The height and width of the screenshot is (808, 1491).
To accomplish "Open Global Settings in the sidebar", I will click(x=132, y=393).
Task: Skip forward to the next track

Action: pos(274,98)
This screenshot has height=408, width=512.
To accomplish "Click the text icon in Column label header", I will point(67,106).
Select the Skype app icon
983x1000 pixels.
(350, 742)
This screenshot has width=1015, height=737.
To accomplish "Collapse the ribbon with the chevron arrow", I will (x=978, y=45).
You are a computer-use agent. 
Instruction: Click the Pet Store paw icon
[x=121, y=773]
--------------------------------
**WHAT YOU WILL DO**
Retype, exactly as shown, the lines from the one with "Select the Skype app icon" through the end of the records.

**RESPONSE TO THE TASK**
Select the Skype app icon
983x1000 pixels.
(350, 742)
This screenshot has width=1015, height=737.
To accomplish "Collapse the ribbon with the chevron arrow", I will (x=978, y=45).
You are a computer-use agent. 
Instruction: Click the Pet Store paw icon
[x=121, y=773]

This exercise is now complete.